**EXTRAIT DE PAGE**
Quel référendum d’autodétermination pour la Catalogne ? (La Tribune)
Le parlement catalan a adopté le principe d’un référendum d’autodétermination, avec ou sans l’accord de l’Espagne. Mais les conditions du succès de ce référendum ne sont pas encore remplies.
Romaric Godin.- Cette fois, la majorité indépendantiste catalane a lancé le processus d’autodétermination avec deux votes au parlement catalan jeudi 7 octobre. Comme annoncé voici une semaine par le président de la Generalitat, le gouvernement catalan, Carles Puigdemont, la « feuille de route » vers l’indépendance catalane a été « mise à jour » et le processus est désormais clairement établi : des « structures d’Etat » seront construites d’ici à juillet 2017. Parallèlement, Barcelone tentera de discuter avec Madrid la mise en place d’un référendum d’autodétermination accepté par l’Espagne. En cas d’échec de cette première voie, un référendum unilatéral se tiendra durant la seconde quinzaine de septembre et, en cas de succès de l’option de l’indépendance, cette dernière sera proclamée et des élections constituantes auront lieu en mars 2018. L’assemblée issue de ce scrutin préparera une constitution, en prenant en compte un « processus citoyen » qui sera, elle aussi, soumise à référendum.
Clarification de la feuille de route
A la différence de la première feuille de route, issue du programme électoral de la coalition indépendantiste Junts Pel Sí avant les élections catalanes du 27 septembre 2015, ce nouveau processus est relativement clair. Il n’évite pas, comme auparavant, l’écueil d’un échec des négociations avec l’Espagne et trace une voie directe vers l’indépendance ou vers le maintien de la Catalogne dans l’Espagne. Mais il n’empêche que tout n’est pas réglé. Loin de là. La question est évidemment de savoir si cette feuille de route, aussi claire soit-elle, est effectivement réalisable alors que plusieurs incertitudes demeurent.
Comment éviter un « 9 novembre 2014 » bis ?

Données de position des mots et des éléments
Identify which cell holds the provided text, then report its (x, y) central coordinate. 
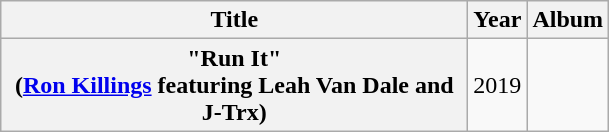
"Run It" (Ron Killings featuring Leah Van Dale and J-Trx) (234, 85)
Album (568, 20)
2019 (498, 85)
Title (234, 20)
Year (498, 20)
Scan for the cell matching the given text and deliver its (X, Y) coordinate at center. 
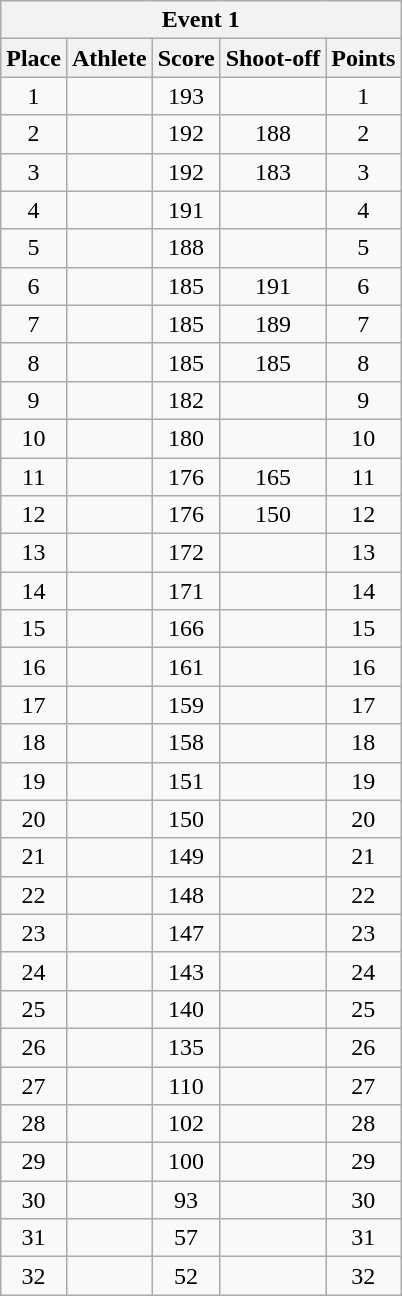
148 (186, 895)
183 (273, 172)
172 (186, 553)
Event 1 (201, 20)
93 (186, 1200)
151 (186, 781)
147 (186, 933)
149 (186, 857)
180 (186, 438)
165 (273, 477)
Points (364, 58)
57 (186, 1238)
100 (186, 1162)
Place (34, 58)
161 (186, 667)
52 (186, 1276)
158 (186, 743)
110 (186, 1085)
189 (273, 324)
171 (186, 591)
193 (186, 96)
143 (186, 971)
135 (186, 1047)
Shoot-off (273, 58)
140 (186, 1009)
182 (186, 400)
Score (186, 58)
159 (186, 705)
102 (186, 1124)
Athlete (109, 58)
166 (186, 629)
Find where the given text appears and provide that cell's center as (x, y) coordinate. 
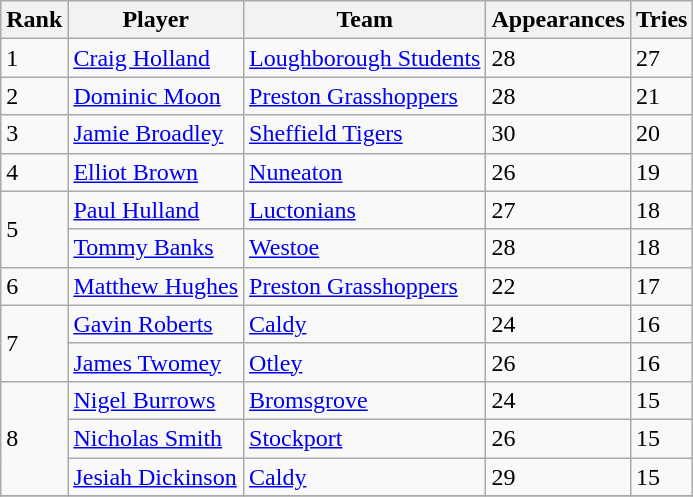
19 (662, 172)
Tommy Banks (156, 248)
Stockport (365, 438)
2 (34, 96)
4 (34, 172)
3 (34, 134)
Jesiah Dickinson (156, 477)
17 (662, 286)
Bromsgrove (365, 400)
Craig Holland (156, 58)
Elliot Brown (156, 172)
Team (365, 20)
Rank (34, 20)
Loughborough Students (365, 58)
Westoe (365, 248)
Jamie Broadley (156, 134)
5 (34, 229)
29 (558, 477)
6 (34, 286)
Sheffield Tigers (365, 134)
Matthew Hughes (156, 286)
Paul Hulland (156, 210)
30 (558, 134)
1 (34, 58)
Dominic Moon (156, 96)
Nicholas Smith (156, 438)
Gavin Roberts (156, 324)
Appearances (558, 20)
20 (662, 134)
Nigel Burrows (156, 400)
Tries (662, 20)
Luctonians (365, 210)
21 (662, 96)
James Twomey (156, 362)
Otley (365, 362)
Player (156, 20)
Nuneaton (365, 172)
7 (34, 343)
8 (34, 438)
22 (558, 286)
Scan for the cell matching the given text and deliver its [X, Y] coordinate at center. 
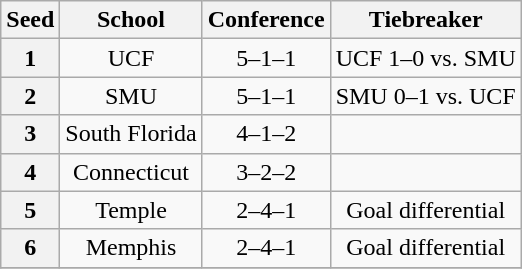
UCF 1–0 vs. SMU [426, 58]
SMU 0–1 vs. UCF [426, 96]
4–1–2 [266, 134]
School [131, 20]
UCF [131, 58]
6 [30, 248]
Memphis [131, 248]
Seed [30, 20]
4 [30, 172]
2 [30, 96]
3 [30, 134]
SMU [131, 96]
3–2–2 [266, 172]
1 [30, 58]
Conference [266, 20]
Tiebreaker [426, 20]
5 [30, 210]
South Florida [131, 134]
Connecticut [131, 172]
Temple [131, 210]
Return [X, Y] of the center of cell containing provided text 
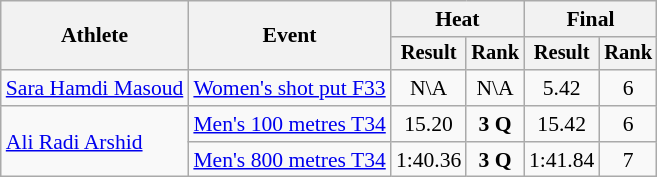
Men's 100 metres T34 [289, 124]
Sara Hamdi Masoud [95, 88]
Ali Radi Arshid [95, 142]
Heat [458, 19]
15.20 [428, 124]
3 Q [495, 124]
5.42 [562, 88]
15.42 [562, 124]
Athlete [95, 36]
Event [289, 36]
Final [590, 19]
Women's shot put F33 [289, 88]
Identify which cell holds the provided text, then report its (x, y) central coordinate. 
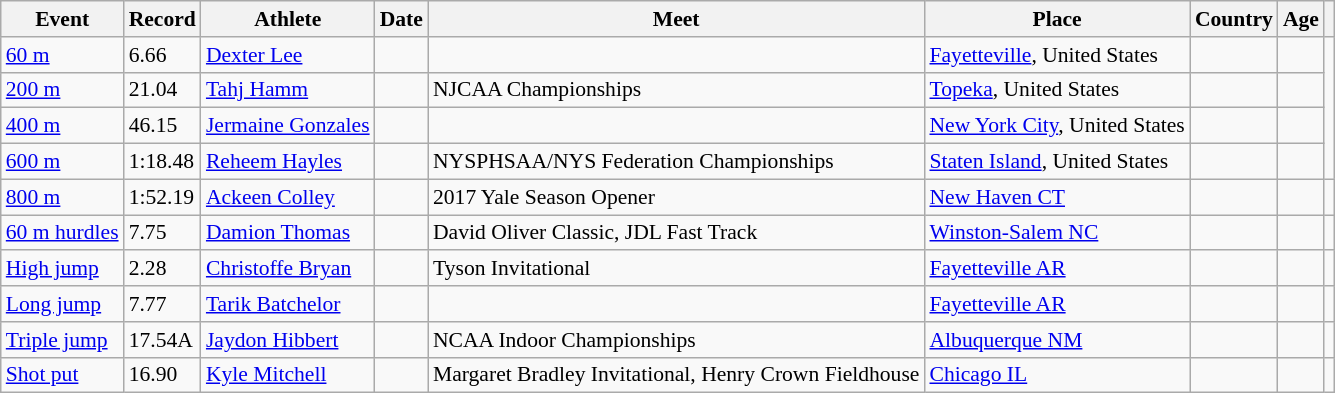
Reheem Hayles (288, 162)
Ackeen Colley (288, 197)
Damion Thomas (288, 233)
Place (1056, 19)
Shot put (62, 375)
800 m (62, 197)
Albuquerque NM (1056, 340)
NYSPHSAA/NYS Federation Championships (676, 162)
200 m (62, 90)
Tyson Invitational (676, 269)
Country (1234, 19)
17.54A (162, 340)
Topeka, United States (1056, 90)
Staten Island, United States (1056, 162)
60 m hurdles (62, 233)
400 m (62, 126)
2.28 (162, 269)
Jermaine Gonzales (288, 126)
Age (1301, 19)
Athlete (288, 19)
Chicago IL (1056, 375)
Event (62, 19)
1:52.19 (162, 197)
1:18.48 (162, 162)
2017 Yale Season Opener (676, 197)
Dexter Lee (288, 55)
David Oliver Classic, JDL Fast Track (676, 233)
New Haven CT (1056, 197)
6.66 (162, 55)
Kyle Mitchell (288, 375)
NCAA Indoor Championships (676, 340)
21.04 (162, 90)
Margaret Bradley Invitational, Henry Crown Fieldhouse (676, 375)
Record (162, 19)
600 m (62, 162)
NJCAA Championships (676, 90)
Winston-Salem NC (1056, 233)
Tarik Batchelor (288, 304)
16.90 (162, 375)
Jaydon Hibbert (288, 340)
60 m (62, 55)
7.77 (162, 304)
Meet (676, 19)
Long jump (62, 304)
Date (402, 19)
Tahj Hamm (288, 90)
Fayetteville, United States (1056, 55)
46.15 (162, 126)
Triple jump (62, 340)
New York City, United States (1056, 126)
High jump (62, 269)
Christoffe Bryan (288, 269)
7.75 (162, 233)
For the text-containing cell, return its midpoint in [x, y] coordinate format. 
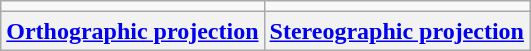
Orthographic projection [132, 31]
Stereographic projection [396, 31]
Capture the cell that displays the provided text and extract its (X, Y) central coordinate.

**CONSIGNES DE L’EXERCICE**
Reprenez, s’il vous plaît, tout le passage de l’article qui va de « Quel référendum d’autodétermination » jusqu’à « pas encore remplies. », en remplaçant « référendum » par « scrutin ». Appuyez-vous uniquement sur l’article.

**RÉSULTAT ATTENDU**
Quel scrutin d’autodétermination pour la Catalogne ? (La Tribune)
Le parlement catalan a adopté le principe d’un scrutin d’autodétermination, avec ou sans l’accord de l’Espagne. Mais les conditions du succès de ce scrutin ne sont pas encore remplies.